Fox News managed to twist it though, for their own alarm-addled ends, “exposing” the game as one that leaves “nothing to the imagination”. They also made outlandish, unsubstantiated claims that players could “engage in graphic sex” and even “decide exactly what [was] going to happen between the two people”.
Of course the Fox News report was completely erroneous, and they actually made something of an apology for misrepresenting the game, and its alleged “pornographic” content. In large part this was due to a major lack of research, in that the pitchfork wielders hadn’t even played the game and it came to light
the “experts” the news organisation called in were given the briefest of briefs on what the game, and overall topic, was about.
That was in 2008, and it’s interesting to see that mainstream sensationalist media hasn’t changed its uneducated tune. More recently, and to bring the conversation back to Lara Croft, the “rape scene” bandwagon was ascended upon, with most outlets simply assuming the absolute worst about the sequence in question, without looking at it from different angles, or confirming with the source.
Mary Hamilton from The Guardian in the UK wrote
about this “attempted rape” as fact, like, no matter what it was going to happen. She then asks an obviously important question about the player failing the scene (full of quicktime prompts), and if said fail meant Lara’s attacker prevailed in raping her. The problem here is the assumption that this sequence is indeed an attempted rape. Certainly Rosenberg’s comments in his interview with Kotaku have given credence to the media assumption that there is, but in the wake of Crystal Dynamics’ studio head, Darrell Gallagher’s comments that “sexual assault of any kind” is not a theme covered in the game at all, I stand by my initial thoughts on the scene, and a belief that the entire sequence has been blown out of proportion.

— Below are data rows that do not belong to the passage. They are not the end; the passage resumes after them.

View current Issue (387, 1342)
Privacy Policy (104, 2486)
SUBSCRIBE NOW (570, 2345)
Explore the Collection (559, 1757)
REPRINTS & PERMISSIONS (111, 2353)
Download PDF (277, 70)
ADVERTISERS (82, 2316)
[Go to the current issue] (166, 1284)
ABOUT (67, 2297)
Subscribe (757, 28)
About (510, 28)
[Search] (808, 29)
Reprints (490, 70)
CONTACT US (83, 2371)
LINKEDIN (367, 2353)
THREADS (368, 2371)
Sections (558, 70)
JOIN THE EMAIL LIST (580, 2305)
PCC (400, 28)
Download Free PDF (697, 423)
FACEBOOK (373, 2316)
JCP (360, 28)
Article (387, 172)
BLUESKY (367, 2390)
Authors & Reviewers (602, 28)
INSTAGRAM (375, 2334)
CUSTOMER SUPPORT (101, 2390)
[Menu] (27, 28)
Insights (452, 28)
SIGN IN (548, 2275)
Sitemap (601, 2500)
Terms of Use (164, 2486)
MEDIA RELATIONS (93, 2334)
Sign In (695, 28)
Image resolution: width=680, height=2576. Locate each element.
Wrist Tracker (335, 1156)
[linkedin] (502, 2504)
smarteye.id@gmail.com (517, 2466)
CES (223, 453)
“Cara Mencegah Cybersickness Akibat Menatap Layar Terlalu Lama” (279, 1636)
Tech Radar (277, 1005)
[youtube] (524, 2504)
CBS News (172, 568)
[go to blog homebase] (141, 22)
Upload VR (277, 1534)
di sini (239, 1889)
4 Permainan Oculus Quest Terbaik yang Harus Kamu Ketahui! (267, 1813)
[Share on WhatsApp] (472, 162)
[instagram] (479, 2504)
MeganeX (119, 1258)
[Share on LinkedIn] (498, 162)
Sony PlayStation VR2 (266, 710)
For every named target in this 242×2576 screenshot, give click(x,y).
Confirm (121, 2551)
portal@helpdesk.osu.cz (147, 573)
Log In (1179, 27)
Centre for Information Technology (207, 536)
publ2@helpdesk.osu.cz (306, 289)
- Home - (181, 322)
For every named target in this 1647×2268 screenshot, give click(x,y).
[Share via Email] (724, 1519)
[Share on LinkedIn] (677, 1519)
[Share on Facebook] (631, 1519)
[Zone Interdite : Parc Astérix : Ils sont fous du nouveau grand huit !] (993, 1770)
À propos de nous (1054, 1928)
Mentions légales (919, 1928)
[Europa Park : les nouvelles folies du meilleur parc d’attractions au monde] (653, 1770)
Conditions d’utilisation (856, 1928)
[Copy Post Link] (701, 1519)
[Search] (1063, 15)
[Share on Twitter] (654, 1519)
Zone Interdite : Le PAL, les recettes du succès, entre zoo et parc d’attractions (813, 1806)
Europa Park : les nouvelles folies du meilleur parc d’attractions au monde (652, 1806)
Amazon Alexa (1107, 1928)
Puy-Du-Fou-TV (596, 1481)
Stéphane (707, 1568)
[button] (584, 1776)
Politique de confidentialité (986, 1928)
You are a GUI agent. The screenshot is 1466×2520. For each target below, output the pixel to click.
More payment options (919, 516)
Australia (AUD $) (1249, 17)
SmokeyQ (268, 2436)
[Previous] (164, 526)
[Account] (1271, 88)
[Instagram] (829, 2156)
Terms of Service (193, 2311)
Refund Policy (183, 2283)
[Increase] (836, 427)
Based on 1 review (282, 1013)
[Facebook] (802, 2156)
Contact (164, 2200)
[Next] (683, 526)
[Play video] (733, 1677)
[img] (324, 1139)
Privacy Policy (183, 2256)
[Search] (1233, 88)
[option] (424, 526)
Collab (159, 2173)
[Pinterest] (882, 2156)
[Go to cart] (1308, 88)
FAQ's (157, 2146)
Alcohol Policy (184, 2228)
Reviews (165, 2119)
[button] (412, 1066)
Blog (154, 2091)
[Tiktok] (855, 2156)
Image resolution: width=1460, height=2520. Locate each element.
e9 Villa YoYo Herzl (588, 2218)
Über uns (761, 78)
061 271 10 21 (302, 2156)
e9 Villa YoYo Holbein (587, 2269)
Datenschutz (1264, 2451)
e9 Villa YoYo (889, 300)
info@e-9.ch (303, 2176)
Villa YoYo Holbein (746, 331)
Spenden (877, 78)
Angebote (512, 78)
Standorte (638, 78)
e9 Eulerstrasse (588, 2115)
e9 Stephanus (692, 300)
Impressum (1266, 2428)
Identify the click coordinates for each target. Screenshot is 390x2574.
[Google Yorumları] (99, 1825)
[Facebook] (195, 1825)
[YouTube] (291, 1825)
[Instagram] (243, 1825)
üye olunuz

Here in lies the rub though. Even when tackling maturity and adult themes in games, creators and players alike, are going to be accosted for breaching some invisible line that shouldn’t be crossed in videogames. And until the medium is taken seriously as an artform, and a platform for telling a great story with the extra length of interactivity, it’ll be an uphill battle from an acceptance perspective for the greater mainstream world to come into line.
There will always be mindless killfests out there, or schlock horror with cheap scares. There’s always going to be a game that thwart aesthetic grey-matter in favour of a bit of T&A, and there’s bound to be a gaming experience laced with hidden purple dildos you can use to bludgeon people into embarrassed submission, but all of that has already preexisted in every other form of media since tales were sprawled on ancient cave walls (sans purple dildos most likely). The difference with our medium is in our
ability to not only help shape the destinies of our avatar’s tales, but to have them reflected on ourselves.
It’s a ripe time for all of this to surface too, and on our shores specifically with confirmation games aren’t just for kids anymore thanks to the impending introduction of an R18+ rating. But globally, in the wake of so much exposure with grown-up terms like rape, murder or violence being bandied about, we can rest easy in knowledge that discussion, even from a negative viewpoint, is still good discussion. Videogames are growing up, and the more we see of games broaching adult themes like Tomb Raider, Far Cry 3 and The Last of Us, the closer we’ll come to an acceptance that games are just another great medium for great storytelling.
And if those three games are where we stand at the end of a generation, I can’t wait to see what developers do with the next. Bring on the next adult videogame scandal, and do it with mature aplomb, I say.